The reality is medical costs drive health insurance costs. And unless Congress address this dynamic with more than rhetoric, their reforms – whatever they may be – will flounder. What can Congress do about it? There’s no shortage of ideas.
Kaiser Permanent CEO George Halvorson, wrote a book “Health Care Reform Now!” that examines the elements of medical care costs and what can be done to restrain them. Among Mr. Halvorson’s recommendations: create a medical care delivery system that allows for quality measurements, an appropriate approach for the treatment of the five chronic diseases that account for more than 50 percent of medical spending in the country; and change the motivation for medical providers to provide more care rather than the right care.
Similar recommendations for reducing medical inflation are offered by Dr. Albert Waxman, a CEO of a venture capital firm focusing on health care related enterprises. In a guest blog posting on CNBC.com, Dr. Waxman calls for replacing “fee for service” payment models with performance-based reimbursement and providing incentives for healthier lifestyles. (Full disclosure: Dr. Waxman’s VC firm is funding a client of my consulting firm).
::::
REQUIRED TASKS >>
1. Decide whether each statement agrees with the health care costs passage, answering yes or no and quoting the deciding words: (a) Halvorson's book is titled "Health Care Reform Now!" (b) Five chronic diseases account for less than half of medical spending in the country. (c) Dr. Waxman's recommendations appeared in a guest blog posting on CNBC.com.
2. Please give a continuation of the health care costs passage, beginning after its final sentence.

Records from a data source
::::
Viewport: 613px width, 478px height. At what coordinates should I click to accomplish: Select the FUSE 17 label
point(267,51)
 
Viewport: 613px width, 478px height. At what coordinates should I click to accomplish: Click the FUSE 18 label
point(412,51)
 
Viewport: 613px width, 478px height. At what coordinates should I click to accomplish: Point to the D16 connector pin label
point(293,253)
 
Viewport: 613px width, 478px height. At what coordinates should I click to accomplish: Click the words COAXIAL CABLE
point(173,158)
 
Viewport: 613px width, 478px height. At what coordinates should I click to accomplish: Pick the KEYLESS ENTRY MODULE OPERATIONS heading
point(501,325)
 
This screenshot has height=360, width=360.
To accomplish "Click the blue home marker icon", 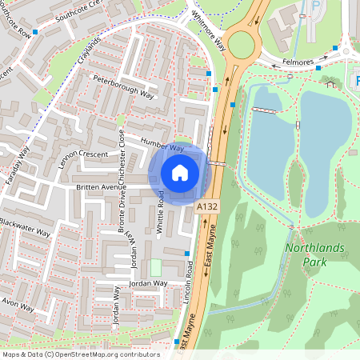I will [180, 172].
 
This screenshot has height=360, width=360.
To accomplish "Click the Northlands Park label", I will [314, 254].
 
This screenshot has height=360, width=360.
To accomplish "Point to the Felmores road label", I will [308, 61].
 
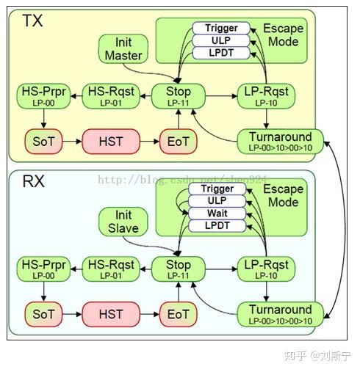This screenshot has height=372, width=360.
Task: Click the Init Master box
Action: click(123, 48)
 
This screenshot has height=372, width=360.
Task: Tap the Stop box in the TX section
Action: click(179, 95)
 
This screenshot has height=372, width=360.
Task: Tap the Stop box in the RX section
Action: click(179, 269)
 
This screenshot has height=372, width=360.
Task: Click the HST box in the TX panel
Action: click(110, 140)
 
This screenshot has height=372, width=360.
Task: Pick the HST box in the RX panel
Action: click(110, 314)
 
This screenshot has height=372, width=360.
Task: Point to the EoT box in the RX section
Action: click(179, 314)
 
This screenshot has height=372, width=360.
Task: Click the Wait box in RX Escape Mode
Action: click(217, 213)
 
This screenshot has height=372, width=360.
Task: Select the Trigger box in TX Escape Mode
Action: click(221, 28)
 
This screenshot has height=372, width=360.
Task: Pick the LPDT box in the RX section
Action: click(217, 225)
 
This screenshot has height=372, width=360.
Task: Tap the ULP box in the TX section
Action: click(221, 40)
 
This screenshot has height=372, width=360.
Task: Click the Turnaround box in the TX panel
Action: click(280, 140)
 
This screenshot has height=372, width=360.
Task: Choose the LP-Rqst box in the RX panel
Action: click(264, 269)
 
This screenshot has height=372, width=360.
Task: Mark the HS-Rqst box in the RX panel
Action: click(111, 269)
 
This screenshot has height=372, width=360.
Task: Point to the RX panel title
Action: click(32, 181)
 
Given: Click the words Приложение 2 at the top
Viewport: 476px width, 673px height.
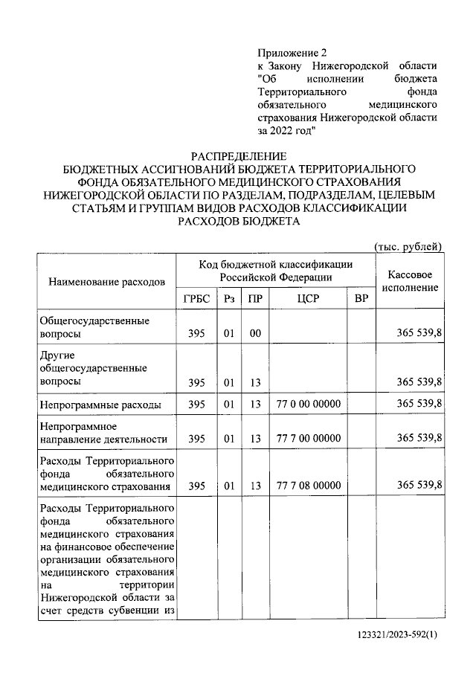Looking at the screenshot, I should (x=292, y=53).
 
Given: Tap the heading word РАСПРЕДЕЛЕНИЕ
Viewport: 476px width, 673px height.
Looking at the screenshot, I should (x=238, y=156).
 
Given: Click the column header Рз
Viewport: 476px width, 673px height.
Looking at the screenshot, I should (x=229, y=298).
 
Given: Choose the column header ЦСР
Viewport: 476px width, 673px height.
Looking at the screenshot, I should (x=308, y=298).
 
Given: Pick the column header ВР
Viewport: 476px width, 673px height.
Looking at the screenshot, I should (x=361, y=298).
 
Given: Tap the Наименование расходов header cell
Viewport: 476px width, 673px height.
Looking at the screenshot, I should (x=106, y=283).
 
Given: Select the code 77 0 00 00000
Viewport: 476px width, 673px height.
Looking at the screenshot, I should (x=308, y=404).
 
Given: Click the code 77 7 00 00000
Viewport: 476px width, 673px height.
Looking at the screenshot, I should (x=308, y=439).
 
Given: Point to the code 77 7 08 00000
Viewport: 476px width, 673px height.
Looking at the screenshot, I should (x=308, y=486).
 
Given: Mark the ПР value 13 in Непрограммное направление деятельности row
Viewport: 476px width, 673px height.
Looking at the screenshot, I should (x=255, y=439).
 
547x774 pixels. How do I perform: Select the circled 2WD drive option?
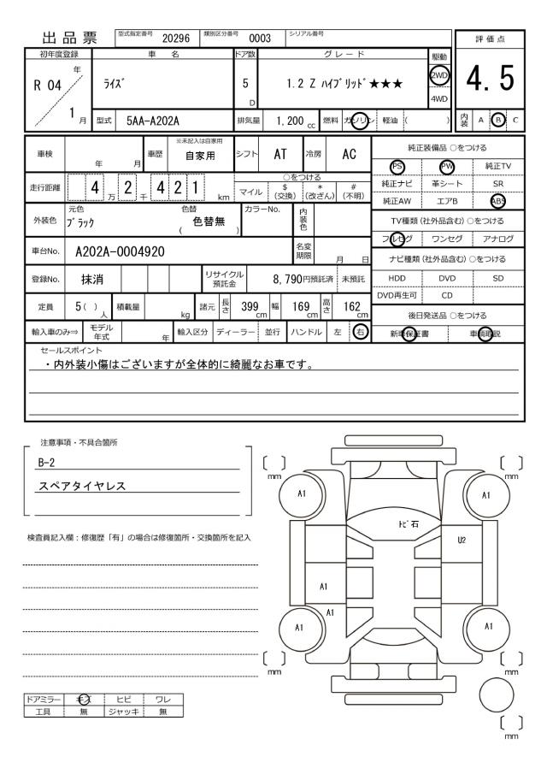tap(441, 74)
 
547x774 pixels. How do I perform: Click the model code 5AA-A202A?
tap(152, 121)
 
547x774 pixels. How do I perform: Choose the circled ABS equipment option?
tap(498, 202)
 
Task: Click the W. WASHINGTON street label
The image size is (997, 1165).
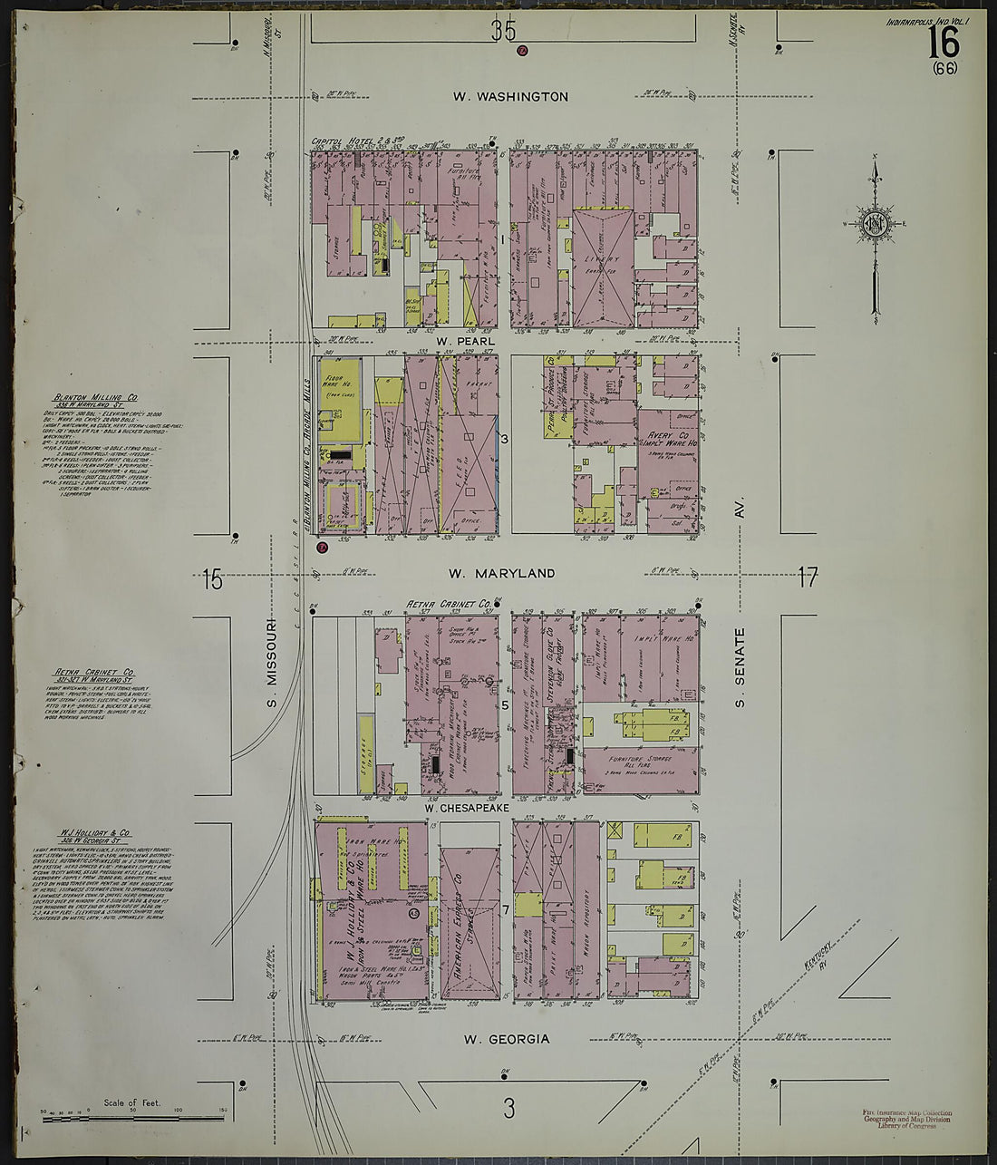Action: (510, 96)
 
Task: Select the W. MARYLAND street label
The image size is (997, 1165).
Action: (501, 573)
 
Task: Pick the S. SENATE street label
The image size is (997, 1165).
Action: (740, 667)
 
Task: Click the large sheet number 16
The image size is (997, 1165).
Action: (943, 42)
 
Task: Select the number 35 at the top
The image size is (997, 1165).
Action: (503, 32)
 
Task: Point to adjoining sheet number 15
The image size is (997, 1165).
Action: (212, 578)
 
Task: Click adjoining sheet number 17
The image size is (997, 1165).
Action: (808, 577)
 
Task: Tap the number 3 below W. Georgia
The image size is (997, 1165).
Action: (509, 1107)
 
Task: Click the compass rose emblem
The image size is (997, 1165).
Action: (876, 225)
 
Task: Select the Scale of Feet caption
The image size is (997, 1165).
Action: (132, 1102)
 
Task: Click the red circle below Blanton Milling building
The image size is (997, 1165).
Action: (321, 547)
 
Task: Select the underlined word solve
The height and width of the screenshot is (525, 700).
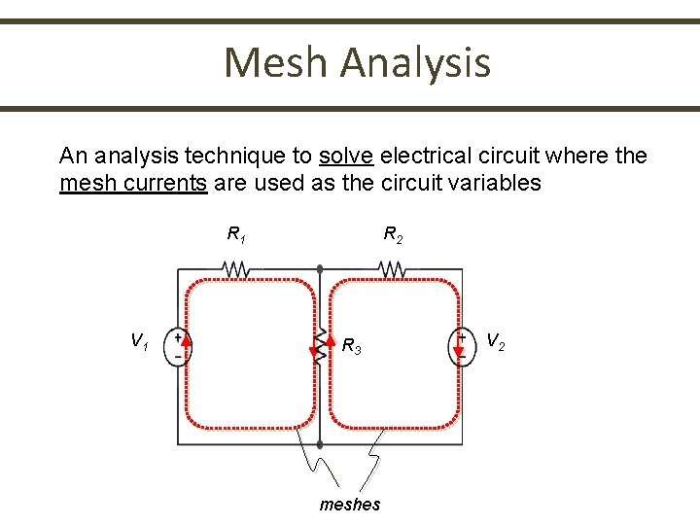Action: [x=346, y=156]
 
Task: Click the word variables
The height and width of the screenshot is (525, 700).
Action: [x=491, y=183]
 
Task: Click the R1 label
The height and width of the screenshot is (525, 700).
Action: [x=235, y=234]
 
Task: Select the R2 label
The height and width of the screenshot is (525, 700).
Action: [x=393, y=234]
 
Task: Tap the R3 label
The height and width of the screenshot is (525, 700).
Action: [x=352, y=346]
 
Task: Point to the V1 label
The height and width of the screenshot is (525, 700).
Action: [x=140, y=340]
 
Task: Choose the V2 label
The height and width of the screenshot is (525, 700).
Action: [x=495, y=340]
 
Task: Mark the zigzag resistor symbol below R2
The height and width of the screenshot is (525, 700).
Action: [x=391, y=267]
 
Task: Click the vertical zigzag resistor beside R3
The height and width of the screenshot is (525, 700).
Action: [x=320, y=342]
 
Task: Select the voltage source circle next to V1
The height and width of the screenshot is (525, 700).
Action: [x=179, y=347]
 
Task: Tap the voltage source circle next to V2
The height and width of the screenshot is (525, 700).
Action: [x=462, y=347]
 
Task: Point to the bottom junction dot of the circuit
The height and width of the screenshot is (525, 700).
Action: [x=320, y=445]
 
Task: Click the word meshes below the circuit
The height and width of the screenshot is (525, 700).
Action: [x=350, y=504]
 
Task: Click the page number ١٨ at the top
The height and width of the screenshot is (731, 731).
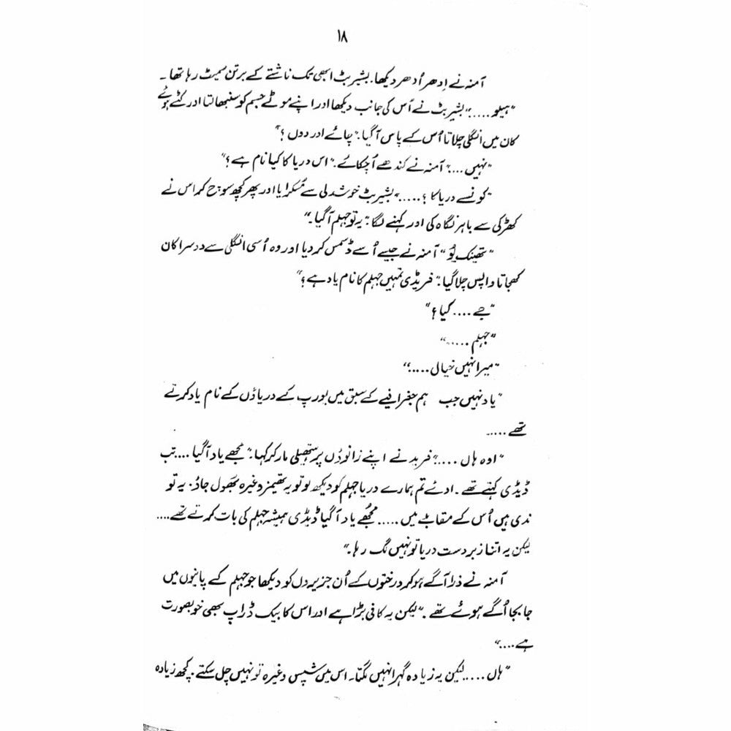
::::
ANSWER SECTION >>
1.
(a) Yes: "wrote a book “Health Care Reform Now!”"
(b) No: "the five chronic diseases that account for more than 50 percent of medical spending in the country"
(c) Yes: "In a guest blog posting on CNBC.com"

2.
The challenge in cutting costs in medical care is that opponents of reform – or of the reformer – will claim such changes will lead to rationing and put government (or the insurance companies) between doctors and their patients. When listening to these charges, however, it might be useful to remember: it’s not whether there will be rationing of medical care in America, but how we will ration care. And it’s not whether someone will evaluate whether the treatment our doctors recommend or not, it’s what this evaluation will be based upon and how it is applied.
We can have health care reform that reduces costs and increases access. Doing so will require facing facts concerning the status quo, not ignoring them.